**WORK REQUIRED**
Once you find the line with "Given: Open Advanced settings link" in the data below, transcribe exactly each line from there to the line with "The image size is (1024, 640).", inclusive, and nothing else. Drop the pictures.

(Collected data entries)
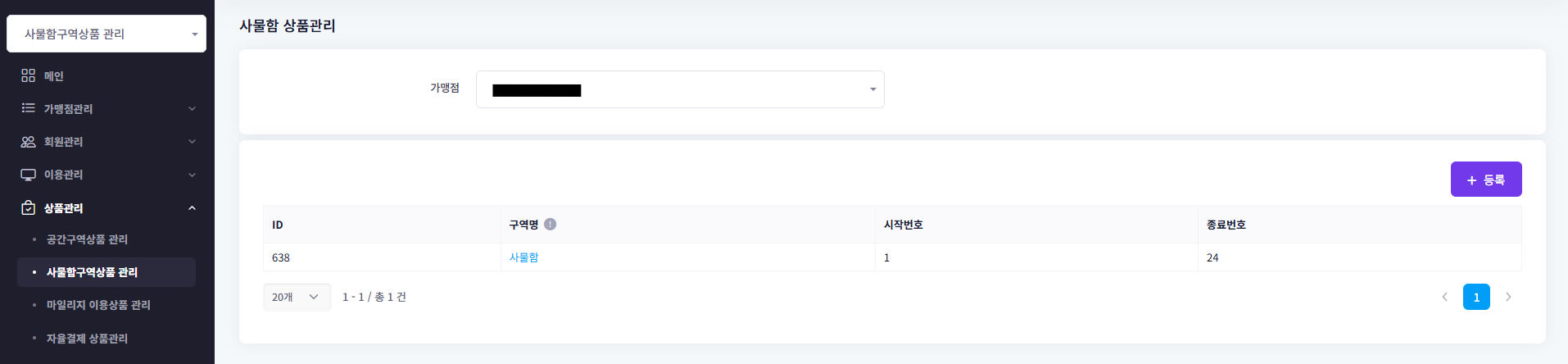Click the 메인 grid icon in sidebar
Screen dimensions: 1568x364
[x=28, y=75]
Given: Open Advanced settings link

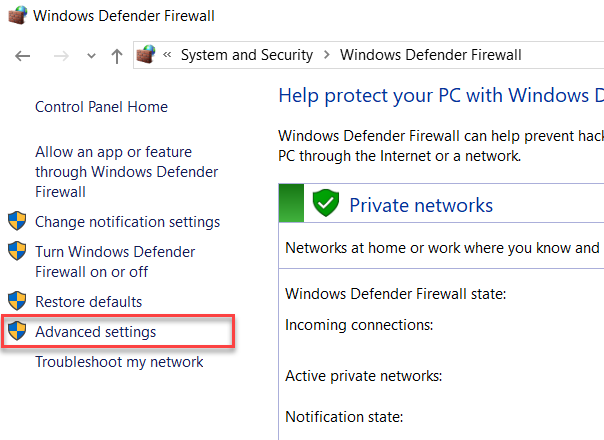Looking at the screenshot, I should point(95,332).
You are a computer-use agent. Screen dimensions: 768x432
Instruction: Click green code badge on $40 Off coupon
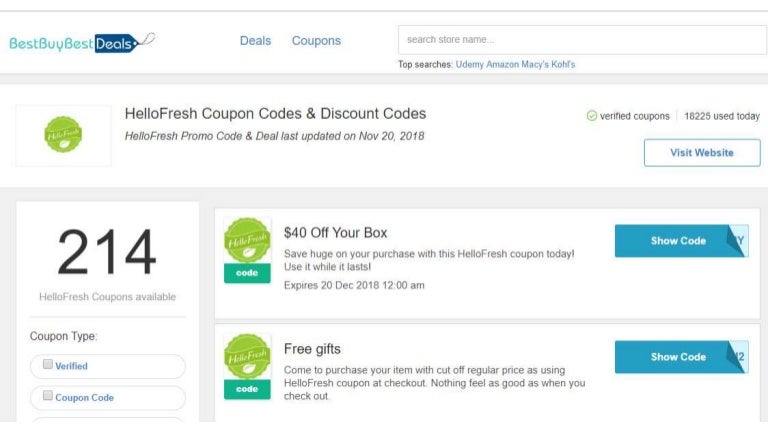point(247,273)
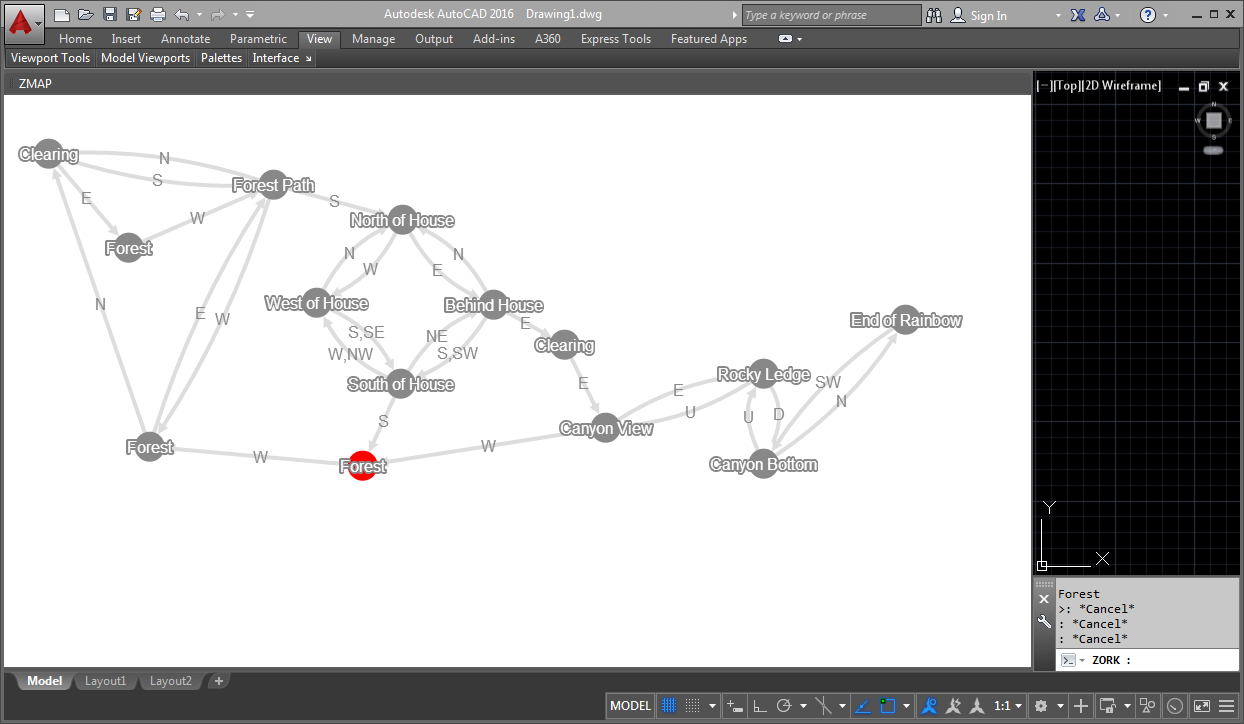Click the Model Viewports panel button
1244x724 pixels.
[146, 58]
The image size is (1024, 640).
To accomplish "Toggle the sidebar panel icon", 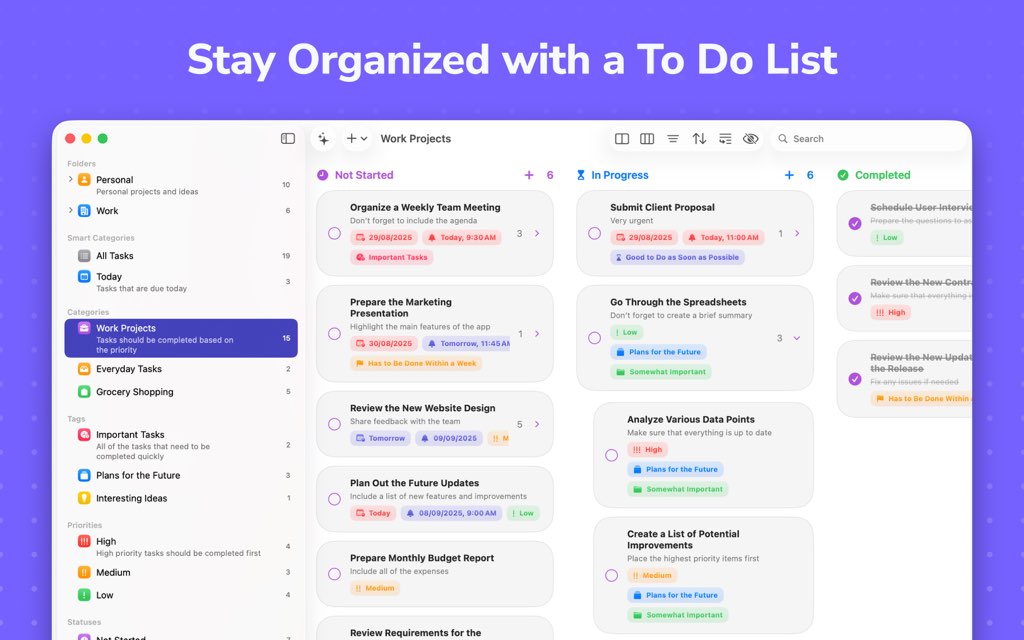I will point(288,138).
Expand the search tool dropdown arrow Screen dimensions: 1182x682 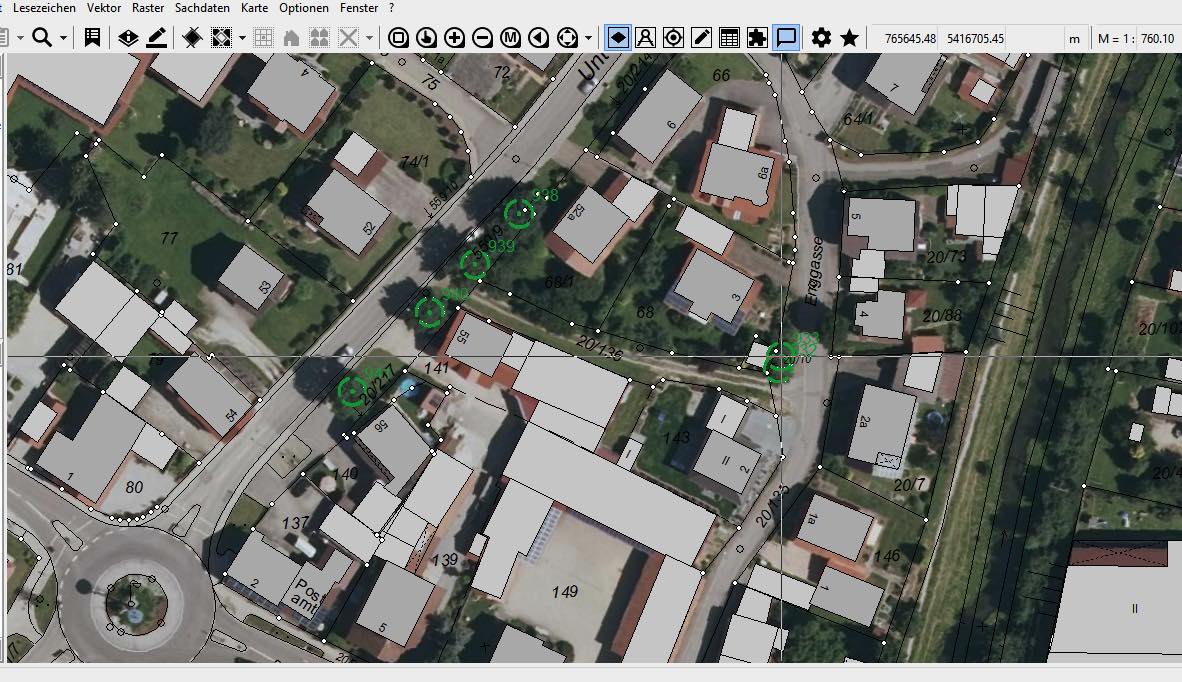[64, 38]
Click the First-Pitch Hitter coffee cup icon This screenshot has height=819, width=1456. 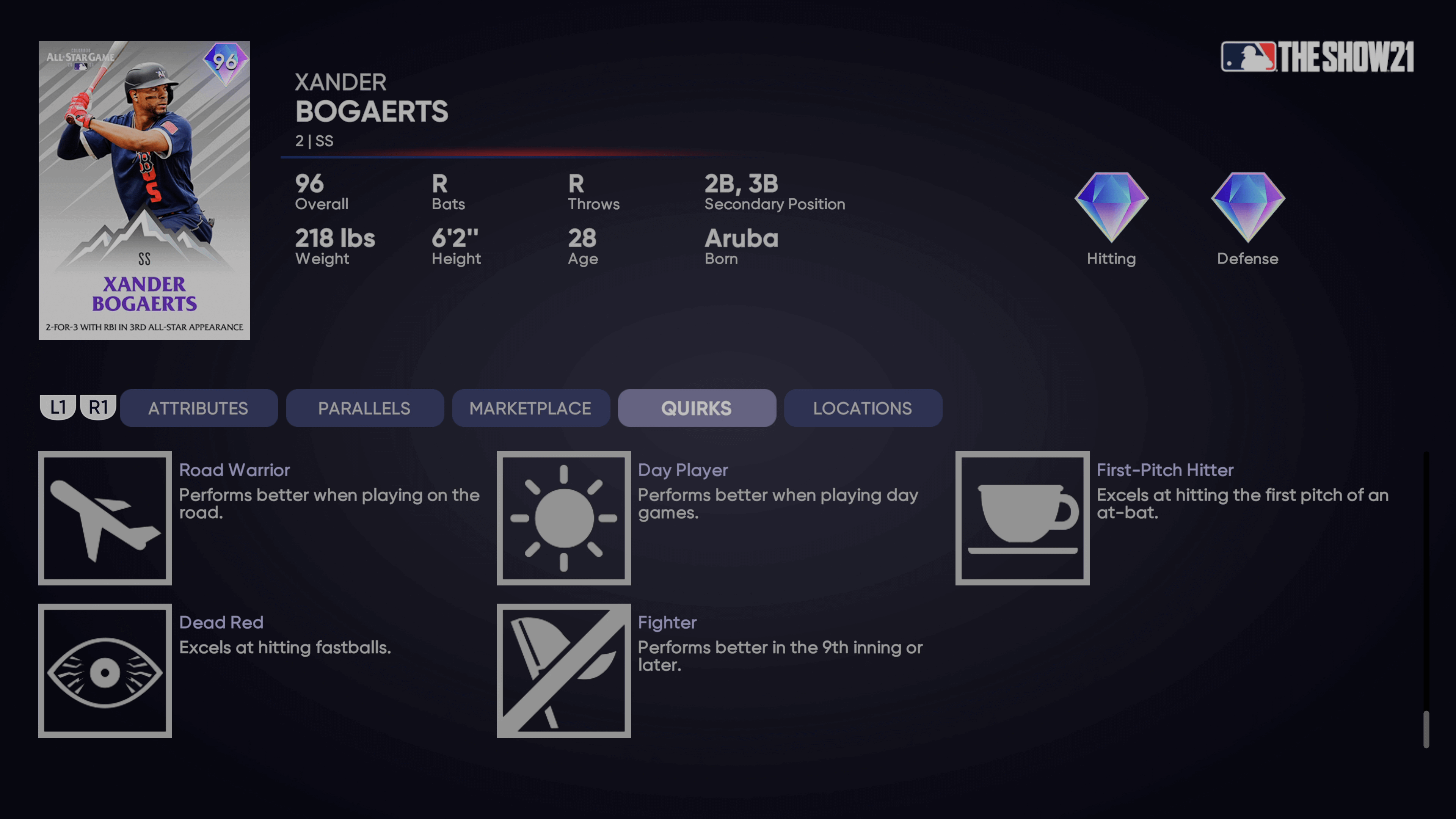(x=1022, y=518)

**WORKED SOLUTION**
Given: Open Advanced settings link

Looking at the screenshot, I should point(95,332).
You are a computer-use agent. Screen dimensions: 768x432
Instruction: Click green code badge on $40 Off coupon
point(247,273)
Click the Model Viewports panel button
1244x724 pixels.
[146, 58]
The image size is (1024, 640).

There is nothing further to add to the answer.